3 Tips to Reduce Your New Hire’s Time-to-Productivity
A few years back, we noted an that the recruiting industry was moving its focus away from speed-of-hire, emphasizing quality-of-hire instead.
But, despite this shift — an perhaps unsurprisingly — speed-of-hire has not disappeared entirely as a KPI. If anything, it seems that the combination of an increasingly competitive corporate climate and a somewhat justifiable paranoia about finding skilled talent has led to a renewed and sustained pressure to find talent quickly.
It takes a strong and disciplined HR department not to fold and lower standards when faced with an empty seat in this climate, where “any hands” may be better than “no hands at all” on deck.
This is a reminder that there will always be a pressure to hire quickly, but we need to put in a conscious effort to fight the inertia and make sure that the quality-of-hire metric is given appropriate priority in the hiring process. One particular area of quality-of-hire, which has suffered under the weight of expectations of speed, is the time-to-productivity of new hires. In 2011, research from i4cp found that just 16 percent of organizations used the time-to-productivity metric — but a massive 64 percent said that they should be using it to manage talent more effectively.

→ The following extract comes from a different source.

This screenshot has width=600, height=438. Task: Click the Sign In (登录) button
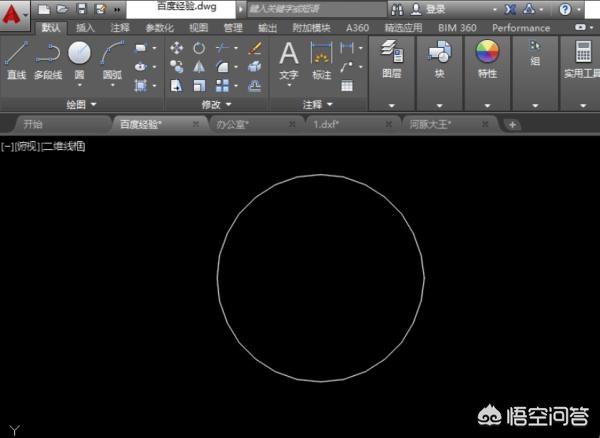[436, 8]
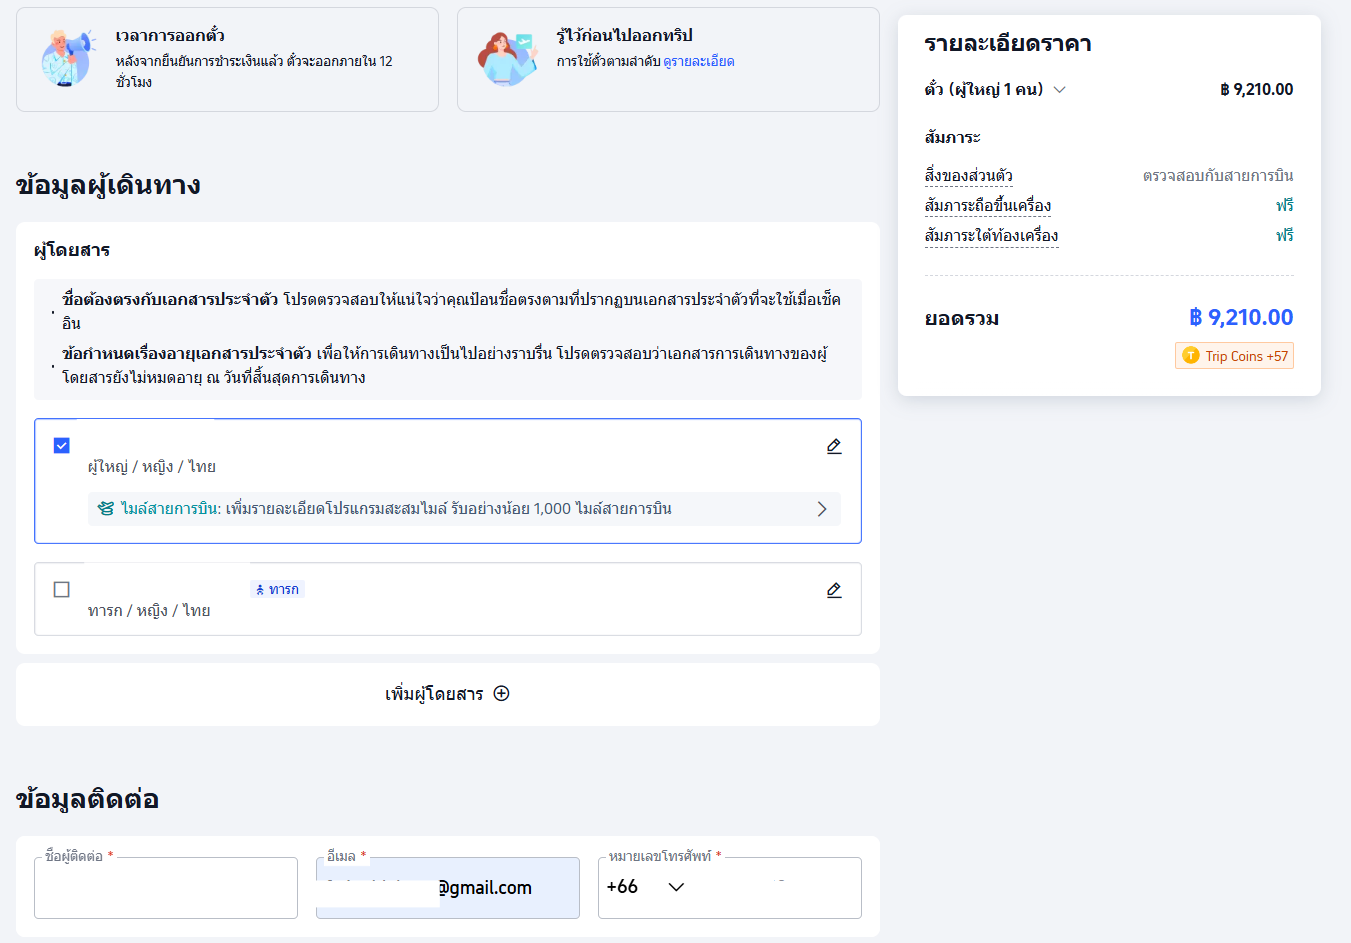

To help HR departments keep their sights on quality-of-hire as the ultimate recruiting metric, I offer these three tips to help you reduce the time-to-productivity of your new hires.
1. Start Measuring Tim-to-Productivity
In order to start measuring time-to-productivity, you’ll first need to define it. The specific definition will vary from company to company, but generally, time-to-productivity should be defined as “the time required to get the employee to a point where they have the skills, knowledge, and qualifications to operate on a level similar to other employees at the company.”
Having defined it in a way that make senses to your organization and the new hire, you can then begin to simply start measuring it. How long does it take for the average new employee to reach the defined productivity level? Figuring this out can give you an idea of what “fast” and “slow” look like, and you can set an appropriate time-to-productivity target to focus and galvanize your efforts.
2. Set Realistic Targets
Establish clear time-to-productivity targets and make sure that recruiters, hiring managers, and staff members are assigned these targets, or at least made aware of them.
This is not to say that there shouldn’t be any flexibility with respect to time-to-productivity. There may be times when companies find it appropriate to hire underqualified employees, who will need a little more time to get up to speed than the average new hire. That being said, even in these situations, the new hire should have a time-to-productivity target — albeit, one adjusted to accommodate the hire’s needs.
3. Make Sure Meeting (or Missing) a Target Matters
You shouldn’t spend your time and energy setting a time-to-productivity target if it is only going to gather dust and never be revisited. It’s important to make sure that there are costs for failing to meet targets and/or incentives to meet or exceed them.
For starters, why not consider incentivizing new hires with some kind of reward or bonus should they meet or exceed their time-to-productivity target?
In theory, the hiring manager should feel the pain of failing to meet a target automatically, as it will mean their team will be less productive than it should be.
However, time-to-productivity targets can can easily drop off of your recruiting team’s radar, as the team will have moved on to new hiring projects. You might need to bring it back into view with a twice-yearly or even quarterly review of this metric. Offer the team an enhanced bonus if new hires are meeting their time-to-productivity goals, and/or reduce the team’s bonus if new hires are not meeting their targets. This will encourage recruiters to give greater priority to recruitment factors that deliver candidates who can hit the ground running or get up to speed quickly.
These are just suggestions. You should, of course, use whatever techniques are best suited to your circumstances to incentivize your staff to meet time-to-productivity targets.